Romans · New Testament · Romans 11:1–36
God's Mercy on Israel
The Story
Paul opens with the sharpest possible question — has God rejected His own people Israel? — and answers it with equal sharpness: "Of course not!" He points to himself as living proof, a Jewish descendant of Abraham and Benjamin, and then reaches back to the days of Elijah to show that even in Israel's darkest hour of apostasy, God had preserved 7,000 who had never bowed to Baal — and that the same principle holds true now, as a faithful remnant of Israel has been preserved by God's undeserved grace, not by their works. Israel's stumbling was not total destruction, Paul argues, because God used it to make salvation available to the Gentiles — and even more, He intends that Gentile blessing will provoke Israel to jealousy so that some of them may be saved. Paul then introduces the image of a cultivated olive tree: Israel's natural branches were broken off because of unbelief, and wild Gentile branches were grafted in by faith to share in the rich nourishment of the root — but the Gentiles are warned not to become arrogant, because the same God who broke off natural branches can break off grafted ones, and He is able to graft Israel back in again if they do not persist in unbelief.
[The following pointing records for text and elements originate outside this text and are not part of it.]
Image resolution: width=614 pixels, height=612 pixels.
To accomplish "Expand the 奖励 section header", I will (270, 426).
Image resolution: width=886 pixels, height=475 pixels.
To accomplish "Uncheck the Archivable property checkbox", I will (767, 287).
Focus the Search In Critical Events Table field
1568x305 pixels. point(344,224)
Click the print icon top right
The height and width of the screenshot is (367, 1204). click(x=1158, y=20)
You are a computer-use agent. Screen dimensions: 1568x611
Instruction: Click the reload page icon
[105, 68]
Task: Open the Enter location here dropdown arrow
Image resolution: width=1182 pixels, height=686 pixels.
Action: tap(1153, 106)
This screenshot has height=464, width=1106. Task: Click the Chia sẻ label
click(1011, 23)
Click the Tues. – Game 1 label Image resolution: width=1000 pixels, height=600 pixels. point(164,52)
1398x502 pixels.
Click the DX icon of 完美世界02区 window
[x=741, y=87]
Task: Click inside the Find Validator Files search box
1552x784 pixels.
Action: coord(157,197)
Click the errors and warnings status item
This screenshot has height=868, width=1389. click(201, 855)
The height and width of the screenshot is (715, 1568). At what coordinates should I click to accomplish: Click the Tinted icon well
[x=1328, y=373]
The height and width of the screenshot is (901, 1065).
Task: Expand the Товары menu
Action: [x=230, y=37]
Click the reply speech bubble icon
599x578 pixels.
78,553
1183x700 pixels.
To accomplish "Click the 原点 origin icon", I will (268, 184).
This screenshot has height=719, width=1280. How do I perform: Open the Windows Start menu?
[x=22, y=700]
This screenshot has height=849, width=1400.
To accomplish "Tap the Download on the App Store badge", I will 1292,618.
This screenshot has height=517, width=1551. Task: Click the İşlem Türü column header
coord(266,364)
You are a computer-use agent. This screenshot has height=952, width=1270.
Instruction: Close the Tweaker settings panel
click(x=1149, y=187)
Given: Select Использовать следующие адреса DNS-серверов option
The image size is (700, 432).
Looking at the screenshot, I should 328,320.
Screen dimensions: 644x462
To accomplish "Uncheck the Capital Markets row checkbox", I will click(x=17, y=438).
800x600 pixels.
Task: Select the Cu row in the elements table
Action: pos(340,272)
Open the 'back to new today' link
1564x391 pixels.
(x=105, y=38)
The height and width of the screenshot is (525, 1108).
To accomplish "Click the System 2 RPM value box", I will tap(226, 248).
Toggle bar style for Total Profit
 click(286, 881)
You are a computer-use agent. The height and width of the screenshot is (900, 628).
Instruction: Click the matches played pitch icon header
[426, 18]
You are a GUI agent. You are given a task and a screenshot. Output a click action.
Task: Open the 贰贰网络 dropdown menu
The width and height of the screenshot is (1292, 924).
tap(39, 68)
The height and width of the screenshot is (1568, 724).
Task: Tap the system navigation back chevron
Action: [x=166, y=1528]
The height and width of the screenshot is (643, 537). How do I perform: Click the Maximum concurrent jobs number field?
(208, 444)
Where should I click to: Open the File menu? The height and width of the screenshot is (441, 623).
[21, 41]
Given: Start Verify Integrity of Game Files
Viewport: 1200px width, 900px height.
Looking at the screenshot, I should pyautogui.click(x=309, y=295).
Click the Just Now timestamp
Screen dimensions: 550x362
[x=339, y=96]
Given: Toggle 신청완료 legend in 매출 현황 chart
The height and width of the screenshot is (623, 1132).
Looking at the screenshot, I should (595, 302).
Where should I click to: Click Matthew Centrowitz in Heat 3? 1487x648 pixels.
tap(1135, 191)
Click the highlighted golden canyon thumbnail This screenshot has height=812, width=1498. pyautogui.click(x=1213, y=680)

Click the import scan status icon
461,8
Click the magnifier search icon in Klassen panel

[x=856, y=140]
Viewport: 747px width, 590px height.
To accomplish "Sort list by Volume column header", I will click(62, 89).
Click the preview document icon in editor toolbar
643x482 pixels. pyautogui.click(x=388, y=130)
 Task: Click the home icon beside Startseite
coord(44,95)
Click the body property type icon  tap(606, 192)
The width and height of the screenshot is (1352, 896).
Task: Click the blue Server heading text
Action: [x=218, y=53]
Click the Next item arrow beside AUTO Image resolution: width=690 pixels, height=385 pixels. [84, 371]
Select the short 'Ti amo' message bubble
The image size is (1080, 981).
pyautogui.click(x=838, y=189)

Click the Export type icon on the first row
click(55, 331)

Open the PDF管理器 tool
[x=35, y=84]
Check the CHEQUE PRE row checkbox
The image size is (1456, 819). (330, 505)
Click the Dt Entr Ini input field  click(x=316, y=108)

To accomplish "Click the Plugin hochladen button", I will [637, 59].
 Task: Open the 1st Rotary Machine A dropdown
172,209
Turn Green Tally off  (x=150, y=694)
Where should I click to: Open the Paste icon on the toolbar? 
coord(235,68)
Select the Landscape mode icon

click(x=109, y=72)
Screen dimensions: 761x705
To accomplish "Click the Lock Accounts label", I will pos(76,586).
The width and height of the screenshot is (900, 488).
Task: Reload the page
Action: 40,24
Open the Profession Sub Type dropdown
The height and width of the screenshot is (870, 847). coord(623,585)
Paul then discloses a mystery he does not want the Gentiles to miss: Israel's hardening is only partial, and it will last only until the full number of Gentiles has come in — and then all Israel will be saved, as the Scriptures declared: "The one who rescues will come from Jerusalem, and he will turn Israel away from ungodliness." He states the paradox plainly: Israel is at present an enemy of the Good News, which has benefited the Gentiles — yet they are still the people God loves because of His choice of their ancestors, and His gifts and call can never be withdrawn. The chapter closes in a doxology that overflows from the weight of what Paul has just declared: "Oh, how great are God's riches and wisdom and knowledge! How impossible it is for us to understand his decisions and his ways!... For everything comes from him and exists by his power and is intended for his glory. All glory to him forever! Amen."
The Message
God has not discarded Israel — He has kept a remnant by grace, He is using their stumbling to bring salvation to the Gentiles, and He has a declared future purpose to bring Israel back in. The warning to Gentile believers is clear and direct: do not take your place in God's purposes as a reason for pride, because you stand by faith, not by any superiority of your own, and the same God who pruned Israel is fully able to prune you. The chapter ends not in neat theological resolution but in worship — because the depths of God's wisdom and the ways He works out mercy for both Jew and Gentile are beyond anyone's ability to fully trace, and that itself is reason enough to praise Him.